Em outubro de 1962, Dequinha foi condenado a 16 anos de prisão com seis anos de internação em manicômio judiciário, Bigode foi condenado a 16 anos com um ano em colônia agrícola e Pardal, sentenciado a 14 anos de prisão com dois anos em colônia agrícola. Menos de um mês após fugir da prisão, em 1973, Dequinha acabou assassinado.

Tragédias se repetem em todo o mundo
O incêndio na boate Kiss também é uma das maiores tragédias recentes em todo o mundo. Um caso emblemático ocorreu no dia 30 de dezembro de 2004, em Buenos Aires, capital da Argentina, quando 193 pessoas morreram e mais de 700 ficaram feridas em um incêndio na discoteca República Cromañón. As chamas teriam começado quando fogos de artifício lançados pelo público atingiram o teto. As saídas de emergência estavam fechadas, e o acidente motivou o governo a endurecer as regras de segurança das boates.

O maior incêndio em casa noturna que se tem notícia no mundo ocorreu em 28 de novembro de 1942, na boate Cocoanut Grove, em Boston, nos Estados Unidos, que tirou a vida de 491 pessoas. No dia 27 de dezembro de 2000, um incêndio em uma discoteca de Luoyang, na China, matou outras 320 pessoas. Mais recentemente, em 2009, 156 pessoas morreram e outras 10 ficaram feridas no incêndio de um clube noturno em Perm, na Rússia, também causado por fogos de artifício.

Incêndio em casa noturna
Um incêndio de grandes proporções deixou ao menos 232 mortos na madrugada deste domingo em Santa Maria (RS). O incidente, que começou por volta das 2h30, ocorreu na Boate Kiss, na rua dos Andradas, no centro da cidade. O Corpo de Bombeiros acredita que o fogo começou com um sinalizador lançado por um integrante da banda que fazia show na festa universitária.
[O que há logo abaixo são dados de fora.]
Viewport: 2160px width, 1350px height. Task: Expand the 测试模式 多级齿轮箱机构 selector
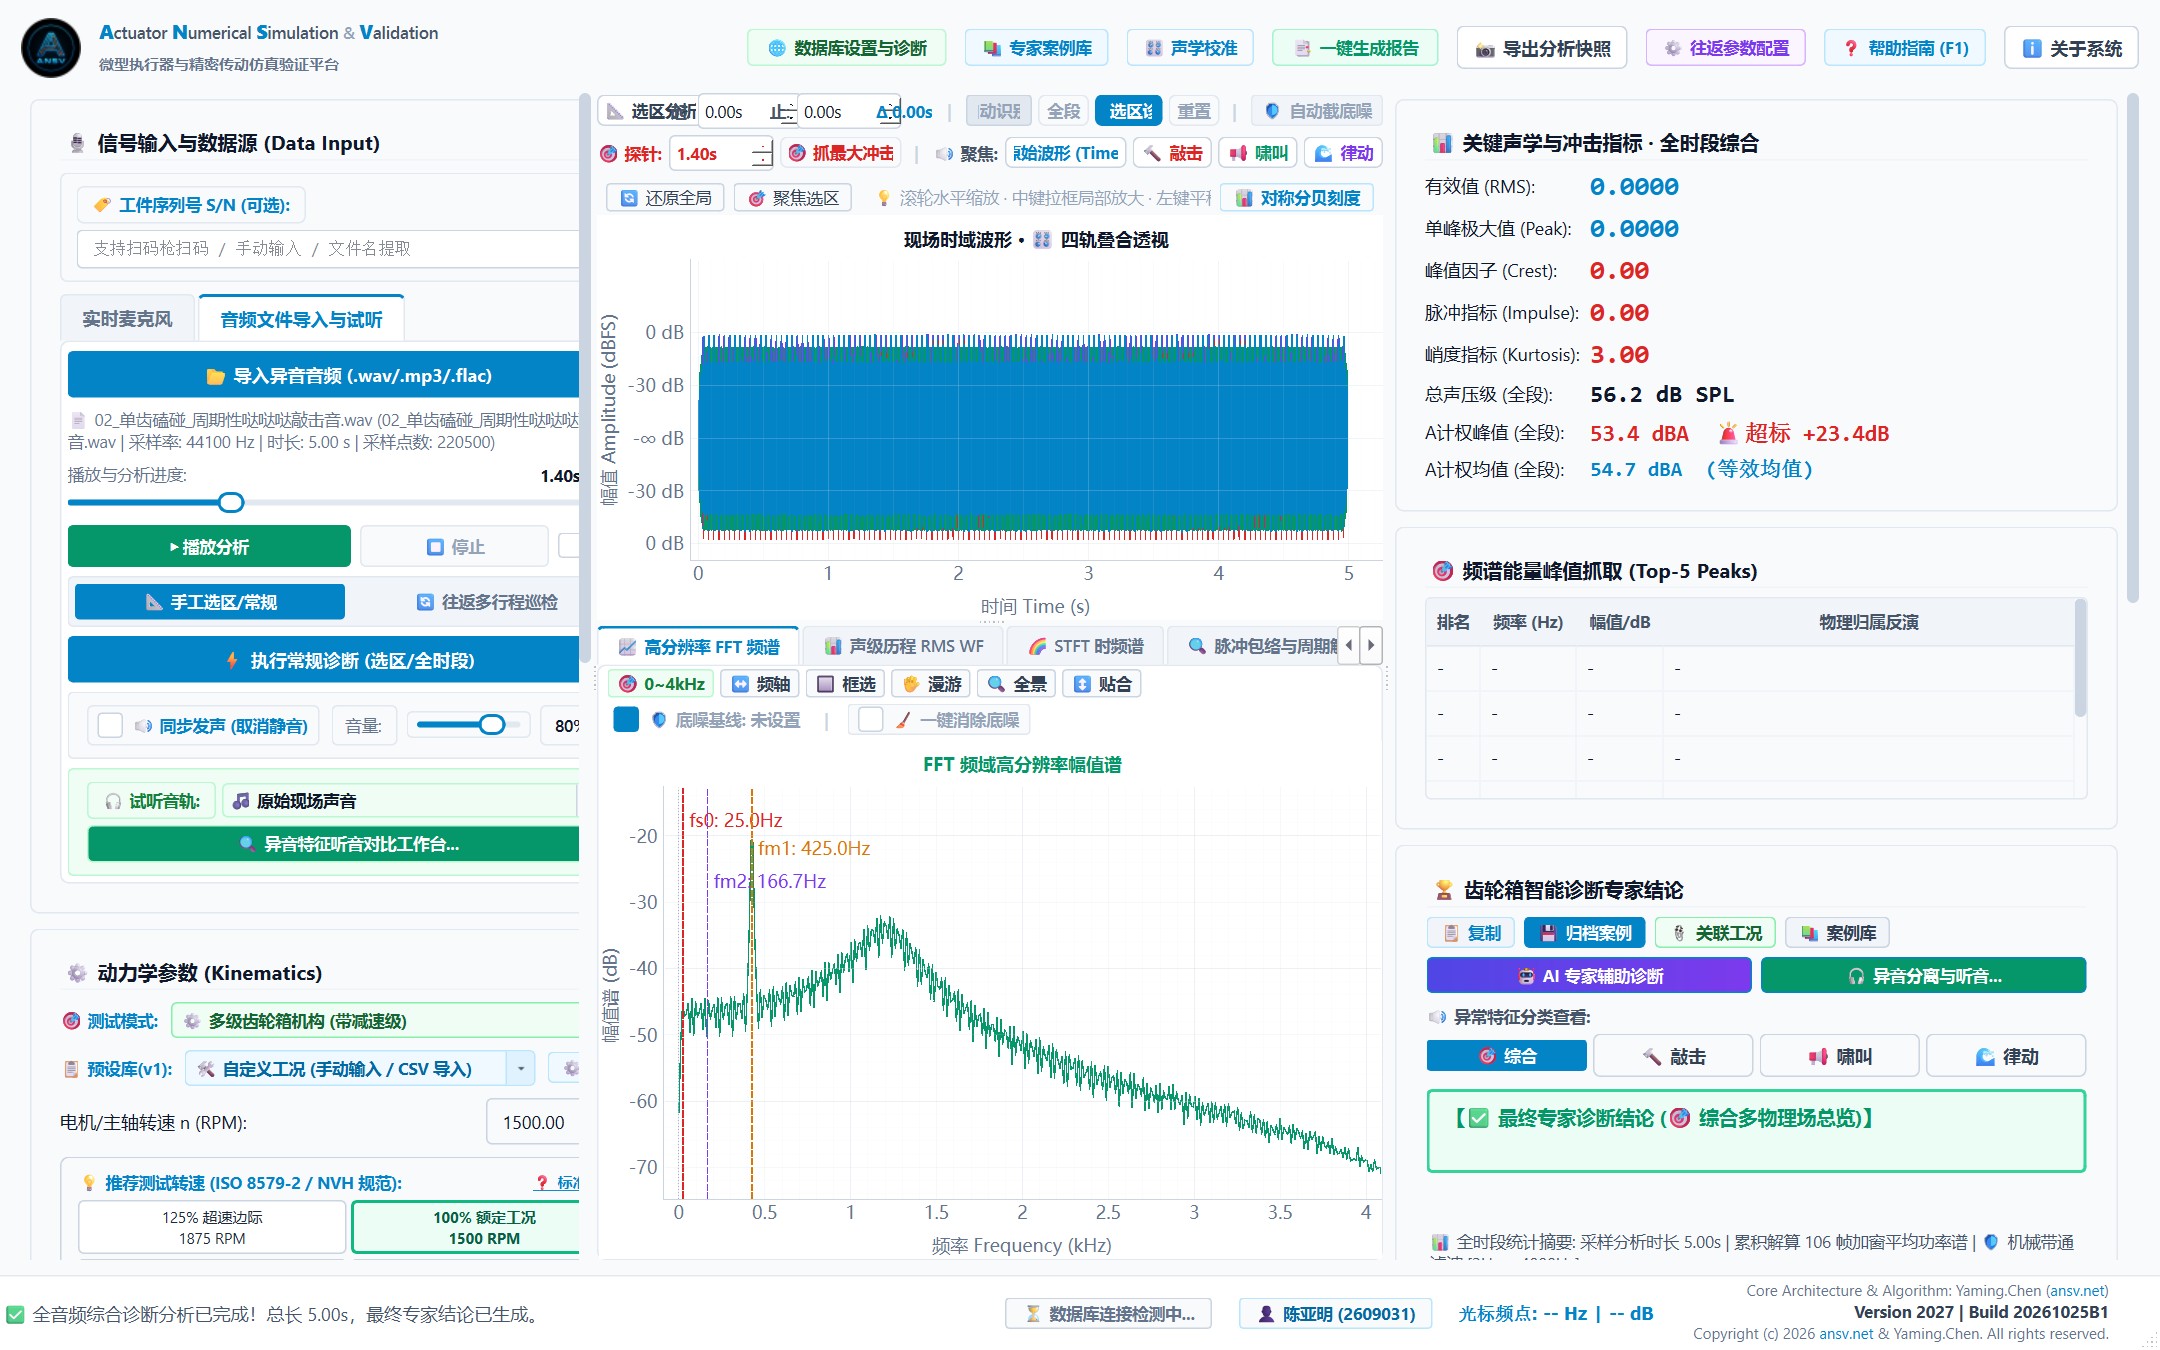pyautogui.click(x=376, y=1021)
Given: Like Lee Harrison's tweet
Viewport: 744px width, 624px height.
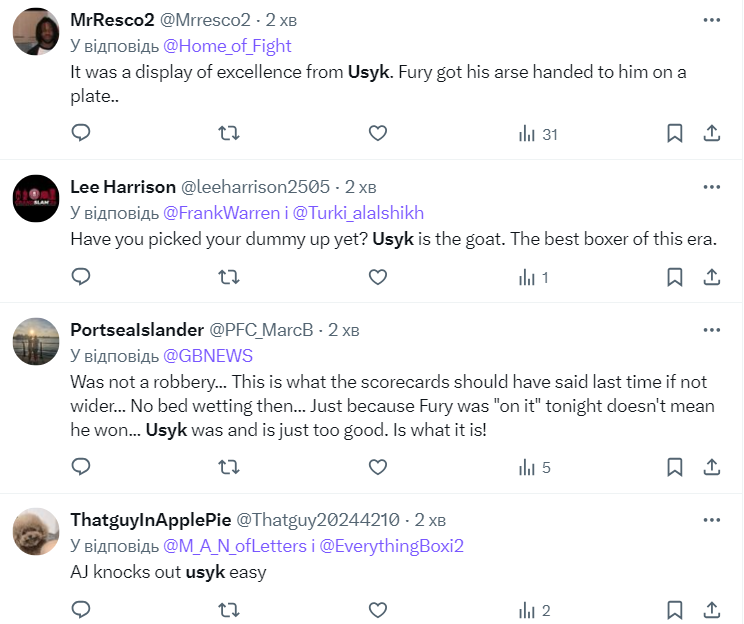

Segundo um segurança que trabalhava no local, muitas pessoas foram pisoteadas. "Na hora que o fogo começou foi um desespero para tentar sair pela única porta de entrada e saída da boate e muita gente foi pisoteada. Todos quiseram sair ao mesmo tempo e muita gente morreu tentando sair", contou. O local foi interditado e os corpos foram levados ao Centro Desportivo Municipal, onde centenas de pessoas se reuniam em busca de informações.

A prefeitura da cidade decretou luto oficial de 30 dias e anunciou a contratação imediata de psicólogos e psiquiatras para acompanhar as famílias das vítimas. A presidente Dilma Rousseff interrompeu viagem oficial que fazia ao Chile para viajar a Santa Maria.

Com informações das agências AFP e EFE.